Trick: “I have no control over what happens.”

Treat (yourself better): You always, always have a choice. It’s your life, no one else’s. You are in the driver’s seat; you are in control of your own destiny. Life is a series of choices, and where you are at this moment in time is due to the ones you made – life didn’t just happen to you; you made it happen. It’s easy to shift blame onto others for our bad decisions and our mistakes, but we must take responsibility for ourselves if we want to be happy. How you react to situations is also your choice. You are in control. Take the reins of your own life and accept accountability for your decisions. You can choose to feel helpless and ineffectual, or you can choose to take action and make a change. It’s up to you. 
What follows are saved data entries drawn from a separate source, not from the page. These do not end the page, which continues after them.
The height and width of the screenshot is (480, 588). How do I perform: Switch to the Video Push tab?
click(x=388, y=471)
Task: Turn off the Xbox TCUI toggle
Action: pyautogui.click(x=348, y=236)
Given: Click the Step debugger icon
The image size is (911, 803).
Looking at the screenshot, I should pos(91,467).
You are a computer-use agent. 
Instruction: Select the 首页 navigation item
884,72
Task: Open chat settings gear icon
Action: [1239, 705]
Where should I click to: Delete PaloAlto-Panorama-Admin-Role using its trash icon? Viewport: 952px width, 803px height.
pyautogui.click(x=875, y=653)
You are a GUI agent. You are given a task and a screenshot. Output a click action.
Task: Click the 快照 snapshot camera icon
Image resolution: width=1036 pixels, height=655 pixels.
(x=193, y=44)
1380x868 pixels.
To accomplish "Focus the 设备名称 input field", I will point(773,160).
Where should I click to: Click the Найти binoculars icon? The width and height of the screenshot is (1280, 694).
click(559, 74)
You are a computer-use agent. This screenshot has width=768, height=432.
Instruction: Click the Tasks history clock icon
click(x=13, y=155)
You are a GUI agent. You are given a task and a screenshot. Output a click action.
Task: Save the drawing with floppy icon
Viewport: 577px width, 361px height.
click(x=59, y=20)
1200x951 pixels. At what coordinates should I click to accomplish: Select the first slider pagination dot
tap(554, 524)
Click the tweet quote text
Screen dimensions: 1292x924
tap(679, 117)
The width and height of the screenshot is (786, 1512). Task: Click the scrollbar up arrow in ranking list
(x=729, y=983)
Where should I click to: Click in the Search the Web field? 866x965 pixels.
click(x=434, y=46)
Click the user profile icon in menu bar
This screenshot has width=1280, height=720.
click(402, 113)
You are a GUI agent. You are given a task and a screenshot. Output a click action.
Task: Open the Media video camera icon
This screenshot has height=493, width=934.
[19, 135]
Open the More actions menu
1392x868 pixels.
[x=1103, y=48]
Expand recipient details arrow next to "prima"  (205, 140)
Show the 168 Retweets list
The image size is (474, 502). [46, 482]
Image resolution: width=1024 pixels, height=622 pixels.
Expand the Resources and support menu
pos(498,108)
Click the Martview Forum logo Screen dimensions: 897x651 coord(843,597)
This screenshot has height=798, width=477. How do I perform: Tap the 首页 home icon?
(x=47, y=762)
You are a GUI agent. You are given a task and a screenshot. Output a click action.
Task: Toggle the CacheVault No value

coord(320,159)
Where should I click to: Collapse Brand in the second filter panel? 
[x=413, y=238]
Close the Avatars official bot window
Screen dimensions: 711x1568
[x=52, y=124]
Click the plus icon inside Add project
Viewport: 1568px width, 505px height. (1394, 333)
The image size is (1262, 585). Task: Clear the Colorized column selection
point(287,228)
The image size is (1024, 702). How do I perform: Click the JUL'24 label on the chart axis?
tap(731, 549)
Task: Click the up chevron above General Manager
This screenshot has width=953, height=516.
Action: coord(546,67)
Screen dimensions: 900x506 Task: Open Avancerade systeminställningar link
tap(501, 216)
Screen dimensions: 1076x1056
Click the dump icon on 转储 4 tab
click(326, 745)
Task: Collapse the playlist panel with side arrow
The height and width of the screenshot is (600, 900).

Trick:I need to be perfect.”

Treat (yourself better): Perfectionism is a dangerous idea – no one is perfect, despite how they may appear. A perfect persona is a carefully constructed mask created to hide any flaws and insecurities from the world. Social media does a lot to perpetuate the myth of the perfect marriage, the perfect job, the perfect kids and house and the perfect person that has it all. But it isn’t real. And you don’t need to be perfect. That bar is impossibly high, and failing to reach it will only lead to you to a pit of low self-esteem and depression. Thinking that you have to be perfect will only keep you from getting ahead, preventing you from growing and learning from your mistakes. You are a three-dimensional person, with talents and quirks and flaws; a real person who falls down and makes mistakes. You – all of you – are enough. Just the way you are.

Trick: “I’m not good enough.”

Treat (yourself better): If you heard your best friend say this out loud, what would you tell them? You would say it’s not true, that they are good enough, they are better than good enough. Well guess what – you are your best friend. For life. There is no one else that will be there for you as much as you will, so treat yourself as you would treat a good friend. Tell yourself you are enough. You matter. You have something to offer the world that no one else has – the unique qualities that are solely you. You deserve happiness. Tell yourself all these things, and then believe them.

Trick: “Things will never get better.”

Treat (yourself better): Life is a series of highs and lows. We need both – without the lows we can’t fully appreciate the exhilaration of the highs. If you’re going through a hard time right now, know that it’s inevitable that at some point things will get better. If you’ve hit rock bottom, then there’s nowhere to go but up from here. Give yourself permission to feel the sadness, anger, frustration at your current situation – acknowledge it, embrace it, and then let it go. Focus on creating a more positive mindset for yourself. Remind yourself of all of the good things you already have in your life. Realize that the future is not written yet; it is wide open and ready for you to seize it and shape it into everything you want it to be.

Your mind can trick you into believing the worst about yourself. Don’t believe everything you think. Don’t let negativity hold power over you. Break free from the lies you’ve tricked yourself into believing, rewrite your inner narrative, and start treating yourself better.